Un phénomène qui selon lui démontre la "porosité entre les pays, le dynamisme et l'ouverture de la France, qui attire les auteurs". L'éditeur compare le phénomène au cinéma, "avec des réalisateurs américains qui sont passés par la France pour produire leurs films, comme David Lynch par exemple".

"C'est un peu comme Deauville ou Cannes pour le cinéma"

Cette année, le festival a ouvert l'espace MIDL aux sessions de droits audiovisuels, en invitant une trentaine de producteurs pour permettre aux éditeurs de vendre les droits de leurs ouvrages pour des adaptation à l'écran, pour des films, des séries, des dessins animés ou des films d'animation. "Je sais que les producteurs sont très curieux de participer à cette aventure", confie Marie Fabbri. "Nous proposons également un programme de conférences. On peut dire que le MIDL, c'est un peu un 'Think tank' de l'édition en bande dessinée", se réjouit-elle.
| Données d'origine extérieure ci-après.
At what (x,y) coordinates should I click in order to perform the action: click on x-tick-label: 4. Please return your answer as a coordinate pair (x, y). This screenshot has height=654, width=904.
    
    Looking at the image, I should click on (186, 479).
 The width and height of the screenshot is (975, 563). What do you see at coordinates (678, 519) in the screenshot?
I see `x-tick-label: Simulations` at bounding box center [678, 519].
"Avant on venait à Angoulême pour vendre des livres, et on en vendait beaucoup. Au fil du temps la partie pro a pris le pas sur la vente des livres. En 15 ans, on voit bien que le festival s'est professionnalisé. Pour nous, à Angoulême, l'activité pro est devenue plus importante que la vente des livres. C'est devenu une sorte de 'Hub mondial' de la bande dessinée. C'est un lieu où tout le monde se retrouve : éditeurs, libraires, presse… Nous-mêmes, on profite d'Angoulême pour présenter nos livres et nos auteurs à la presse. Parce que la presse du monde entier est là. C'est un peu comme Deauville ou Cannes pour le cinéma", conclut Serge Ewenczyk.